Tag: first year solicitor

  • You’re Not a Fraud…

    You’re Not a Fraud…

    …You’re Just New!

    Imposter syndrome affects over 80% of junior solicitors. Here’s what it is, why law breeds it — and what actually helps.

    You’ve passed every exam. Survived every interview. And now you’re sitting in a meeting, nodding along, secretly convinced that everyone around you knows something you don’t — and that sooner or later, they’re going to figure you out.

    If that sounds familiar, you’re not alone. Over 80% of junior solicitors report experiencing imposter syndrome. This post is for all of you.

    What imposter syndrome actually is

    Imposter syndrome isn’t a disorder, and it’s not a sign that something is wrong with you. The term was coined in 1978 by psychologists Pauline Clance and Suzanne Imes to describe a very specific pattern of thinking: the belief that your success is the result of luck or a mistake, that you don’t truly deserve to be where you are, and that at some point you’re going to be ‘found out.’

    Here’s what makes it particularly stubborn: it disproportionately affects high achievers. The very people most likely to be excellent at their jobs are often the ones most plagued by self-doubt. Sound familiar?

    Why law breeds it

    Imposter syndrome can affect people in any profession. But the legal world creates near-perfect conditions for it to thrive.

    The stakes are genuinely high. Real clients. Real consequences. Real decisions — often made by you, often quickly. Of course that feels heavy.

    The culture prizes perfectionism. Law rewards exactness and punishes error. When mistakes feel catastrophic, every small uncertainty becomes evidence that you’re not good enough.

    You’re surrounded by experience. Whether it’s a partner who’s handled hundreds of transactions or a colleague who seems to know every procedural rule by heart — comparison is constant, and it’s always unfair to yourself.

    Hybrid working has removed the small moments of reassurance. The nod of approval, the ‘good job’ in the corridor, the visible sense of being part of a team — these things happen less when you’re working from home three days a week.

    LawCare’s Life in the Law 2025 report found that solicitors aged 26–35 had the lowest wellbeing scores and the highest rates of burnout of any age group in the profession. This is not a coincidence.

    Five things that actually help

    Not platitudes. Not ‘just believe in yourself.’ Practical tools that work.
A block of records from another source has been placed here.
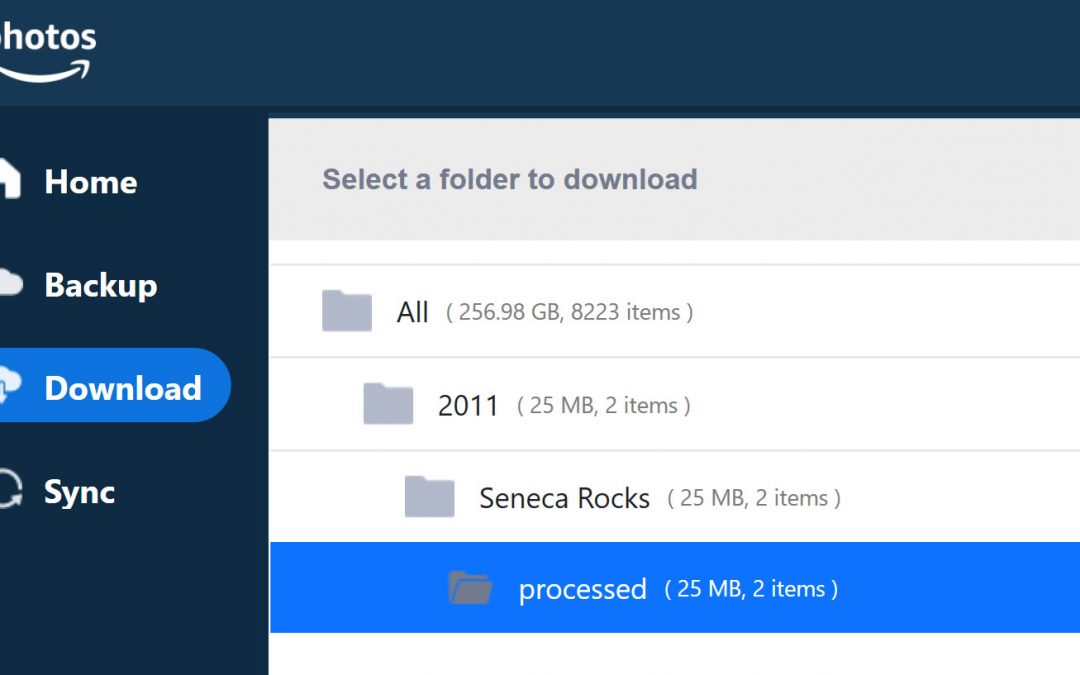Select the Download text in sidebar
1080x675 pixels.
point(123,388)
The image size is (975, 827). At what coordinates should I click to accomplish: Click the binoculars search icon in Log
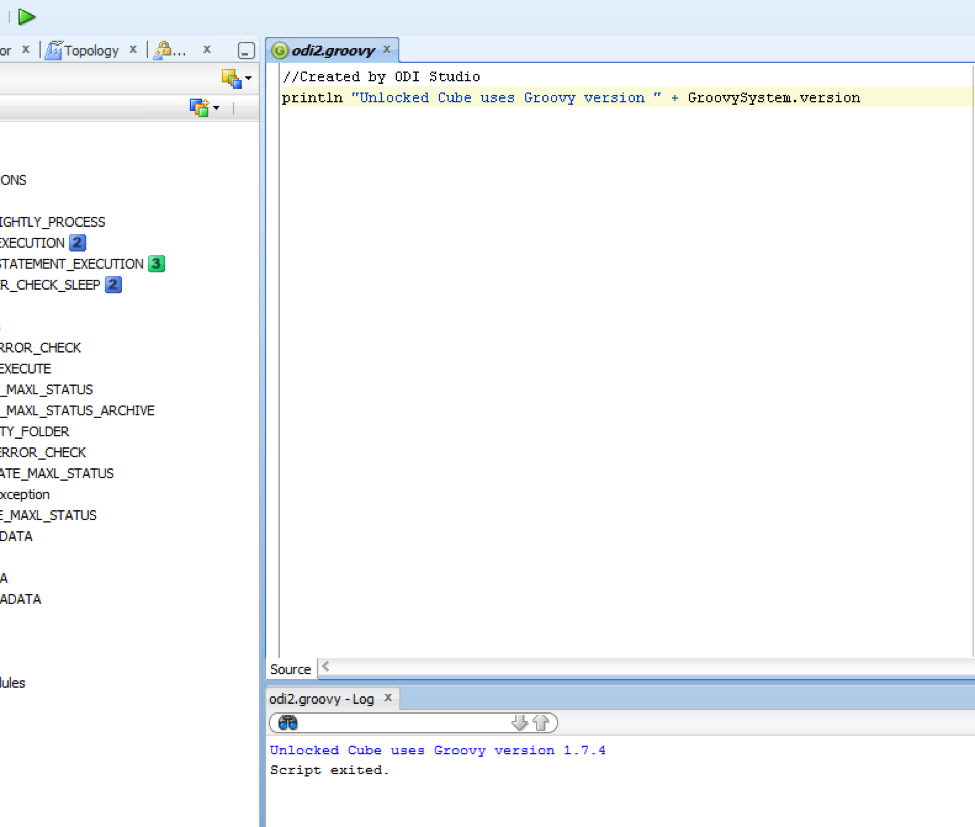[288, 723]
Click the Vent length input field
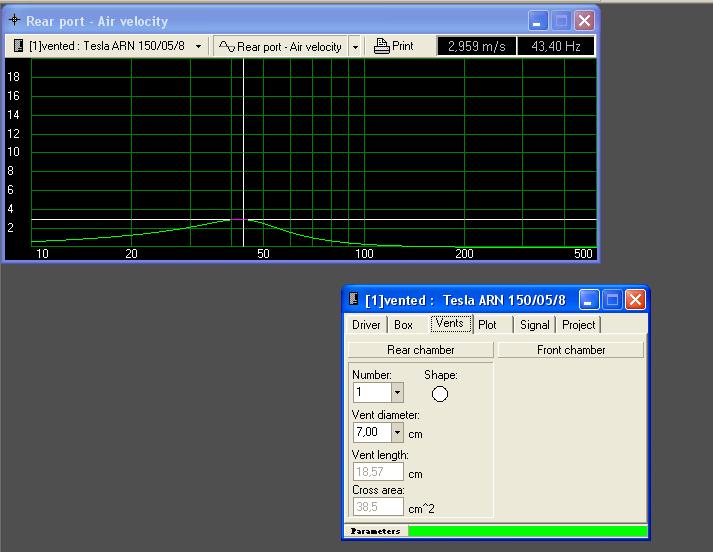This screenshot has height=552, width=713. click(x=378, y=472)
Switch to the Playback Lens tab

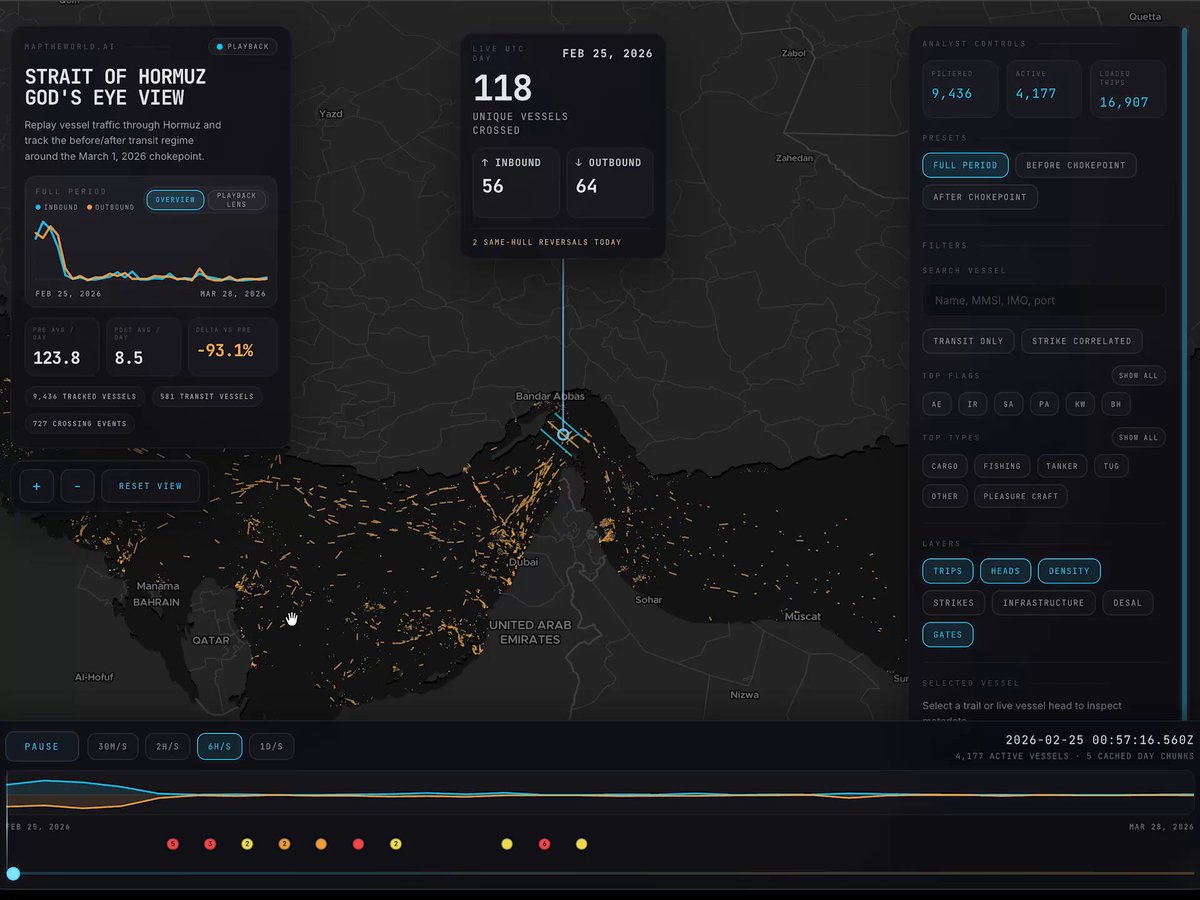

    1. Keep a wins log.  Imposter syndrome distorts memory — it makes you forget praise and magnify mistakes. Start a running document — even just a notes app on your phone — and record positive feedback, completed tasks, and milestones the same day you receive them. Re-read it on the bad days. The evidence is there; your brain just doesn’t show it to you.
    2. Ask for feedback proactively.  Seniors are busy, and silence rarely means you’ve done something wrong — it usually means they’re stretched. Don’t wait and wonder. Ask: “Is there anything I could have done differently on that?” It builds skills, it signals initiative, and it breaks the anxious silence.
    3. Replace ‘I can’t do this’ with ‘I can’t do this yet.’  One word reframes a fixed-state belief into a learning-state belief. It sounds almost too simple. It isn’t. The word ‘yet’ opens a door that ‘can’t’ slams shut.
    4. Talk about it.  Find a peer, a mentor, or a friend outside law — and name the feeling. Imposter syndrome loses its grip the moment it’s spoken out loud. I have found the mentor/mentee programme offered by the Law Society in Northern Ireland useful and would highly recommend it.
    5. Remember: you earned your place.  You didn’t get here by accident. The qualification process is hard — deliberately so. The firm or organisation that hired you did so on purpose, after assessing many candidates. You are not the exception to the rule. You are the rule.

    One last thing

    Imposter syndrome doesn’t mean you’re failing. In most cases, it means you care deeply about doing your job well — and that is, quietly, one of the things that will make you a great solicitor.

    It won’t always feel this hard. And you’re more capable than you think.